(ISTRUZIONI OPERATIVE)
1. Elenca, nell'ordine in cui compaiono, i titoli di sezione del brano sull'IVA per il Terzo settore.
2. Prosegui il brano sull'IVA per il Terzo settore a partire dalla sua ultima frase.

(ESTRATTO SELEZIONATO)
****
Iva per Terzo settore

Sul fronte dell’IVA, l’articolo 2 innalza a 85.000 euro la soglia di ricavi e proventi per l’accesso al regime forfettario applicabile alle organizzazioni di volontariato e alle associazioni di promozione sociale. La modifica adegua il Codice del Terzo settore alle più recenti evoluzioni della disciplina IVA e semplifica l’operatività degli enti di minori dimensioni.

Ulteriori interventi di coordinamento normativo sono previsti dall’articolo 3, che aggiorna il DPR n. 633/1972 sostituendo i riferimenti alle ONLUS con quelli agli enti del Terzo settore, con esclusione delle imprese sociali costituite in forma societaria. Le nuove disposizioni si applicano a decorrere dal termine di efficacia generale del regime fiscale del Terzo settore.

IVA: estensione dell’aliquota agevolata e revisione della detrazione

In ambito IVA, il decreto interviene anche sull’aliquota applicabile alle attività di interesse sociale. L’articolo 4 estende l’aliquota ridotta del 5 per cento alle prestazioni rese dalle imprese sociali costituite nelle forme del codice civile, equiparandole, sotto il profilo fiscale, alle cooperative sociali.

Revisione della disciplina della detrazione IVA per gli enti non commerciali

Il Titolo III del decreto legislativo n. 186/2025 interviene in modo significativo sulla disciplina della detrazione dell’imposta sul valore aggiunto, con particolare riferimento agli enti che svolgono attività economiche in via non esclusiva.

In primo luogo, l’articolo 9 dispone l’abrogazione del comma 3 dell’articolo 19-bis.2 del DPR n. 633/1972, eliminando una previsione che, nel tempo, aveva generato incertezze applicative in materia di rettifica della detrazione. L’intervento si inserisce in un più ampio processo di semplificazione della normativa IVA e mira a rendere più coerente il sistema delle rettifiche con i principi unionali, riducendo gli adempimenti e le complessità operative per i contribuenti.

Di maggiore impatto sistematico è l’articolo 10, che riscrive integralmente l’articolo 19-ter del DPR n. 633/1972, ridefinendo il regime della detrazione IVA per gli enti non commerciali. La nuova formulazione chiarisce che, per i soggetti che svolgono attività economica in modo non esclusivo, l’IVA relativa agli acquisti di beni e servizi utilizzati promiscuamente, ossia sia per finalità istituzionali sia per attività economiche rilevanti ai fini IVA, è detraibile solo in misura proporzionale alla quota imputabile a tali attività economiche.
****
(DATI DI ORIGINE)
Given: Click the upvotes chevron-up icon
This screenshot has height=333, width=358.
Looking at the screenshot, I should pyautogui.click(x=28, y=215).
****
(RISPOSTE PER CONSEGNA)
1.
- Iva per Terzo settore
- IVA: estensione dell'aliquota agevolata e revisione della detrazione
- Revisione della disciplina della detrazione IVA per gli enti non commerciali

2.
A tal fine, il legislatore richiede l’applicazione di criteri oggettivi, coerenti con la natura dei beni e dei servizi acquistati, superando approcci meramente forfettari o discrezionali. L’obiettivo è quello di garantire una detrazione aderente all’effettivo utilizzo dei fattori produttivi nell’ambito delle operazioni imponibili, in linea con i principi affermati dalla Corte di giustizia dell’Unione europea.

Contestualmente, viene rafforzato l’obbligo di contabilità separata, imponendo agli enti non commerciali di distinguere in modo chiaro:

  • le attività per le quali l’ente assume la qualifica di soggetto passivo IVA;
  • le attività che restano fuori dal campo di applicazione dell’imposta.

La contabilità separata diviene, quindi, uno strumento essenziale non solo ai fini organizzativi, ma anche per la corretta determinazione del diritto alla detrazione.

Per gli enti pubblici territoriali, le università, gli enti di ricerca e altri soggetti assimilati, la norma consente di adempiere a tale obbligo nell’ambito delle modalità previste dalla contabilità pubblica obbligatoria, assicurando un coordinamento con i sistemi contabili già in uso.

Enti associativi e sport dilettantistico: proroghe

L’articolo 6 proroga fino al 1° gennaio 2036 l’esclusione dall’IVA per gli enti associativi, assicurando un lungo periodo di stabilità normativa in un ambito tradizionalmente caratterizzato da continui rinvii.

In materia di sport, l’articolo 7 modifica la legge n. 398/1991, estendendo il regime agevolato anche alle società sportive dilettantistiche e aggiornando a 400.000 euro il limite massimo dei proventi per l’accesso al regime forfettario.

Crisi d’impresa: chiarimenti sulle sopravvenienze attive

L’articolo 8 del decreto legislativo n. 186/2025 interviene in modo mirato sulla disciplina delle sopravvenienze attive prevista dall’articolo 88 del Testo unico delle imposte sui redditi (TUIR), fornendo un’interpretazione autentica del comma 4-ter, con specifico riferimento alle ipotesi di riduzione dei debiti nell’ambito delle procedure di regolazione della crisi e dell’insolvenza.

La norma chiarisce che non costituiscono sopravvenienze attive imponibili le riduzioni dei debiti dell’impresa che si realizzano:

  • nel concordato nella liquidazione giudiziale;
  • nel concordato minore liquidatorio;
  • nel concordato semplificato per la liquidazione del patrimonio.

Parimenti, il legislatore esclude la rilevanza fiscale delle riduzioni dei debiti anche nelle ipotesi di:

  • concordato minore in continuità aziendale;
  • accordi di ristrutturazione dei debiti omologati ai sensi degli articoli 57, 60 e 61 del decreto legislativo 12 gennaio 2019, n. 14 (Codice della crisi d’impresa e dell’insolvenza);
  • piani attestati di risanamento di cui all’articolo 56 del medesimo decreto, purché pubblicati nel registro delle imprese;
  • piani di ristrutturazione soggetti a omologazione.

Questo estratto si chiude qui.